Tourists worried After Flights Bans Over New Covid Strain

Banned flights from South Africa and its neighbouring countries


Johannesburg: On Friday, travellers anxiously waited in long queues at Johannesburg's international airport, desperate to get onto the last flights to countries that had recently shut their doors to South Africa.

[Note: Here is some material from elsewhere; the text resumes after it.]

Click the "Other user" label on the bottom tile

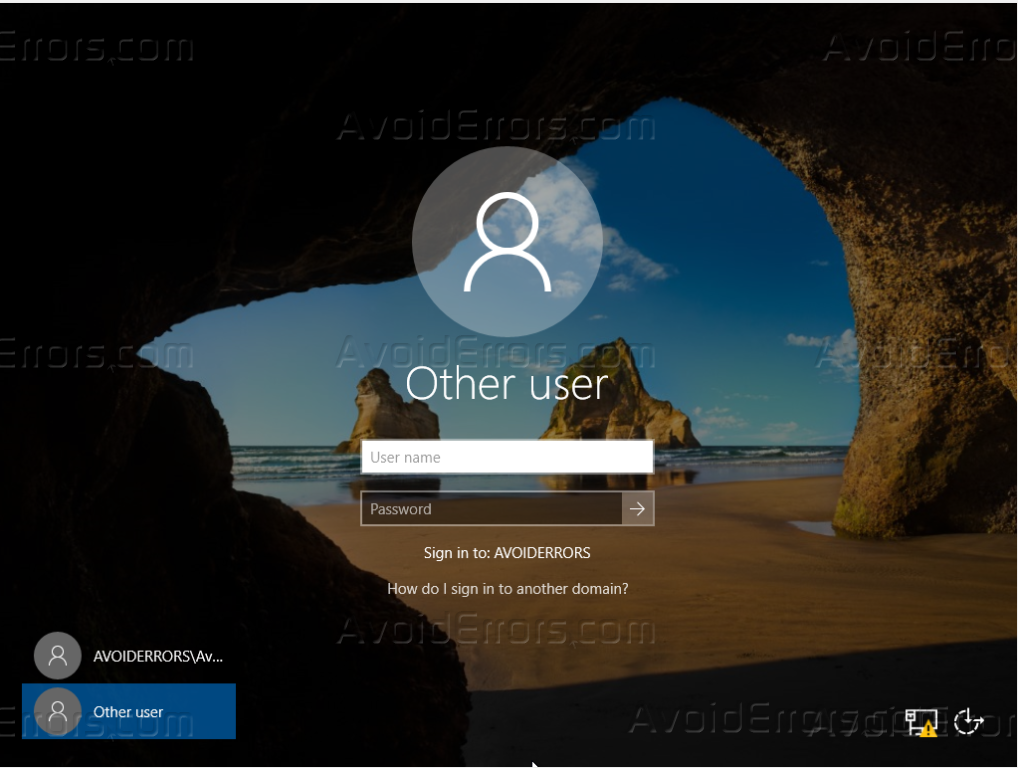click(x=128, y=711)
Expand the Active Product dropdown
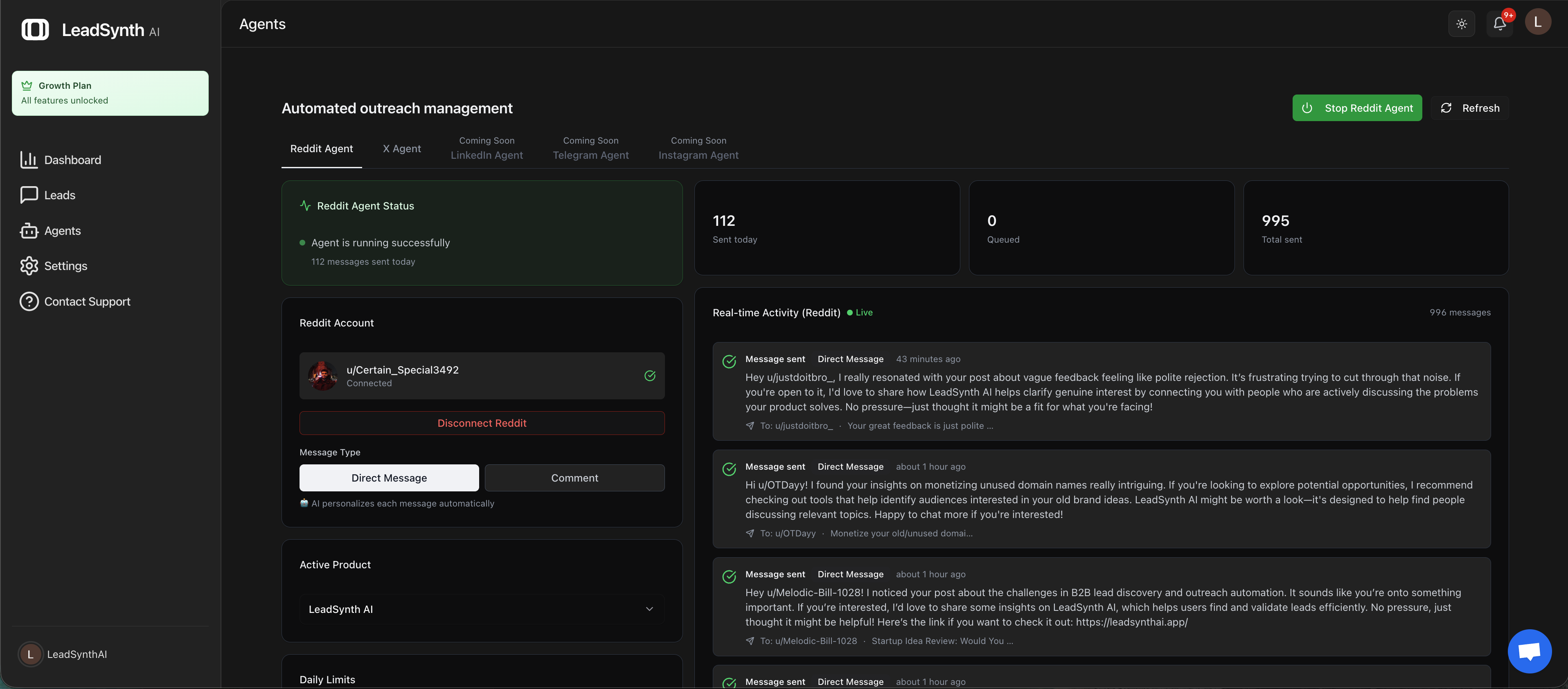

Many cancelled their holidays, rushing back from safaris and vineyards when suddenly Britain announced on late Thursday night that all flights from South Africa and its neighbours would be banned for the following days.

 

The concern has increased about the discovery of a new coronavirus variant with a large number of mutations fuelling an infection resurgence in South Africa.

 

UK native Toby Reid, a 24-year-old trader in London, was in Cape Town's Table Mountain for holidays with his girlfriend when the ban was announced.

 

He told AFP, "At about 5:30 am we got up to see if we could catch the sunrise, and at six in the morning we found out that there was still a possibility to get back." He was standing in line for check-in at the Johannesburg airport just hours later.

 

The couple managed to grab the two last seats on an evening flight to Frankfurt.

 

"South Africa found it but it's probably all over the world already," citizens told news agency AFP.

 

The variant has so far been detected in Belgium, Botswana, Israel and Hong Kong.

 

At the airport, red "cancelled" signs flashed next to London-bound flights listed on the departures board.

 

Just a few hours after France announced the ban, Travellers milled around a closed Air France check-in desk, waiting to find out whether an evening flight to Paris would take-off as scheduled.

 

Among them were UK citizen Ruth Brown, 25, who lives in South Africa and had planned to return home for the time from 2019 next week.

 

Britain kept South Africa on its red list until October, meaning many of its citizens have been unable to travel back since the pandemic started -- unable to afford the costly hotel quarantine as well.